Leben sie heute noch im Mittelalter?
Einst sagte man auch bei uns „Gott will es“. Sie wissen was daraus wurde.
Heute steht Irans Oberhaupt wegen Gotteslästerung in der Kritik
In einem Land, in dem Gotteslästerung unter Umständen mit dem Tod bestraft wird, sorgt ausgerechnet das geistliche und politische Oberhaupt für Empörung: Ayatollah Ali Chamenei, Oberster Führer der Islamischen Republik Iran, steht derzeit im Zentrum heftiger öffentlicher Kritik – wegen einer Aussage, die viele als blasphemisch empfinden.
„Es waren mein Mund und Gottes Worte“
Hintergrund ist ein öffentliches Treffen Chameneis mit der Familie des getöteten Generals Qasem Soleimani. Dabei sprach er, laut dem unabhängigen Nachrichtenportal Iran International, über eine Begegnung vor rund 20 Jahren. In Anwesenheit von Offizieren der Revolutionsgarde habe er damals eine Rede gehalten, die ihn selbst überrascht habe. Wörtlich soll Chamenei gesagt haben:
„Ich hielt eine sehr herzliche und eloquente Rede, aber ich hatte sie nicht vorbereitet. Gott hat die Worte immer wieder ausgesprochen. Es waren mein Mund und Gottes Worte.“
Diese Aussage löste umgehend eine Welle der Kritik und des Spotts in den sozialen Netzwerken aus – vor allem von Oppositionellen und religiös Konservativen gleichermaßen. Denn im islamischen Glauben ist die göttliche Offenbarung ausschließlich dem Propheten Mohammed vorbehalten. Die Behauptung, Gott habe durch Chamenei gesprochen, wird daher von vielen als schwere Blasphemie gewertet.
Doppelmoral im Gottesstaat?
Besonders brisant ist die Tatsache, dass Chameneis Regime in der Vergangenheit wiederholt Menschen wegen vermeintlicher Gotteslästerung verhaften, verurteilen und sogar hinrichten ließ. Viele Nutzerinnen und Nutzer auf Plattformen wie X (ehemals Twitter) machten auf diese Doppelmoral aufmerksam:
„Hätte ein gewöhnlicher Bürger so etwas gesagt, wäre er wegen Blasphemie, Beleidigung der Imame und des Obersten Führers längst zum Tode verurteilt worden“, schrieb ein Kommentator.

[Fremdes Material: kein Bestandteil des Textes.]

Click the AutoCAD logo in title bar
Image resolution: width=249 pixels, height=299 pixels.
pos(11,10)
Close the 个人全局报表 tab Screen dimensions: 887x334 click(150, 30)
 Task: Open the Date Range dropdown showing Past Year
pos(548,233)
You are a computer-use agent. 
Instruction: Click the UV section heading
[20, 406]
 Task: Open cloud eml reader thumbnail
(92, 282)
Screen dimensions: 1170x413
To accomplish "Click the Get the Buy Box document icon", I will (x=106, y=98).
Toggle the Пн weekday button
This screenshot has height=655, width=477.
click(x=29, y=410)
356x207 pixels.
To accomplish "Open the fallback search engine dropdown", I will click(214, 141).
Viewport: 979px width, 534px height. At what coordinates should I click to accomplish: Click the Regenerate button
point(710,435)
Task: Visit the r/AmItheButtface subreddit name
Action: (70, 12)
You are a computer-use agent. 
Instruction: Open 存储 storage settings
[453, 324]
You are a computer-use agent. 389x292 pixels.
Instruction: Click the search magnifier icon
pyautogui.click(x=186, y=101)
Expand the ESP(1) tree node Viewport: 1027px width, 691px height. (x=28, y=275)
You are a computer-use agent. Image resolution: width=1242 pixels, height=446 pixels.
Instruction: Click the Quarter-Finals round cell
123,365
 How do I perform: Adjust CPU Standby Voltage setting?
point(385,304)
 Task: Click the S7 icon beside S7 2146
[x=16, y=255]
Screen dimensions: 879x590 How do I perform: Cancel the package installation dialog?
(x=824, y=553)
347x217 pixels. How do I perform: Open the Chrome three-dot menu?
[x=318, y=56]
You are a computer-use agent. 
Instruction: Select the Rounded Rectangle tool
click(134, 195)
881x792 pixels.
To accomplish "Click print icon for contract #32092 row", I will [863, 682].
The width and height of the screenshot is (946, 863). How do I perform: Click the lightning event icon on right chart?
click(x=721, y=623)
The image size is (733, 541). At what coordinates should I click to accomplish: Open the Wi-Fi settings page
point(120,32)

Ein anderer erinnerte daran, dass das islamische Strafrecht im Iran gerade für solche Fälle regelmäßig zur Unterdrückung regierungskritischer Stimmen herangezogen wird. Die Aussage Chameneis sei, so ein weiterer Nutzer, „nach Maßgabe des eigenen Strafgesetzbuches eindeutig strafbar“.
Regierung reagiert zurückhaltend
Die offizielle Reaktion auf den Vorfall fiel bisher äußerst zurückhaltend aus. Regierungsnahe Medien wie Tasnim, das dem Machtapparat der Revolutionsgarden nahesteht, wiesen die Kritik zurück. Man sprach von einer „Verleumdungskampagne“ aus dem Ausland. Die Angriffe gegen Chamenei seien von „feindlichen persischsprachigen Medien“ wie Iran International, dem persischen Dienst der BBC und Voice of America gesteuert worden.
Diese Reaktion wird von Beobachtern als Versuch gewertet, von der inhaltlichen Brisanz der Äußerung abzulenken – und gleichzeitig die üblichen Feindbilder zu bedienen, um Kritik zu delegitimieren.
Heikler Moment für das Regime
Die Empörung trifft Chamenei zu einem sensiblen Zeitpunkt: Die innenpolitische Lage im Iran bleibt angespannt, das Vertrauen in die Führung ist durch Korruption, wirtschaftliche Misere und anhaltende Repression stark erschüttert. Dass nun auch das höchste religiöse Amt durch eine theologisch problematische Äußerung ins Wanken gerät, könnte das Machtgefüge weiter unter Druck setzen.
Ob es zu offiziellen Konsequenzen kommt, ist allerdings unwahrscheinlich – zu fest sitzt Chamenei an den Schaltstellen der Macht. Für viele Iranerinnen und Iraner bleibt dennoch ein bitterer Nachgeschmack: Während einfache Bürger für Worte sterben können, scheint für den Herrscher des Gottesstaates ein anderer Maßstab zu gelten.